Новая власть в тот год объявила рекрутский набор в Боснии и Герцеговине[99]. Это вызвало волну стихийных возмущений, особенно среди мусульманской части населения. Еще пятьдесят лет назад при первой же попытке султана ввести в стране низам, то есть регулярные войска, вымуштрованные, обмундированные и снаряженные на манер европейских армий, взбунтовались турки, в жестоких и кровопролитных стычках выражая свой решительный протест против мундиров неверных с ремнями, образующими на груди мерзкое подобие креста. И что же, сейчас их снова принуждают напялить на себя ненавистную одежду, «стесняющую дух», да к тому же состоять на службе у чужого и инаковерующего царя.
Введение нумерации домов и перепись населения, предпринятые новыми властями в первый же год оккупации, и тогда уже вызвали в турках недоверие и смутную, неистребимую тревогу.

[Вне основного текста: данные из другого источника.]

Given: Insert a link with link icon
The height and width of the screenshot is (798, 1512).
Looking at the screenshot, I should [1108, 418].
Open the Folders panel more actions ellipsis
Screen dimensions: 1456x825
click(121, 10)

И, как всегда при таких оказиях, самые почтенные и ученые мужи неприметно сошлись на совет, чтоб обсудить меры властей и договориться о том, как следует себя по отношению к ним держать.
Однажды майским днем первые люди города оказались как бы невзначай в воротах и заняли весь диван. Чинно попивая кофе и устремив взгляд в пространство, собравшиеся полушепотом менялись соображениями о новых подозрительных действиях оккупационных властей. Все отозвались о них весьма и весьма неодобрительно. Ибо, приверженные старым привычкам и представлениям, турецкие мужи с чувством естественного протеста воспринимали всякую бесцеремонную и унижающую их достоинство попытку новой власти вмешаться в их частные дела и семейную жизнь. Никто из них, однако, не мог растолковать истинный смысл производимой переписи и научить, как ей противиться. Тут же был и Али-ходжа, обыкновенно избегавший появляться в воротах, — один только вид каменных приступок перед диваном мгновенно вызывал ноющую боль в пробитом ухе.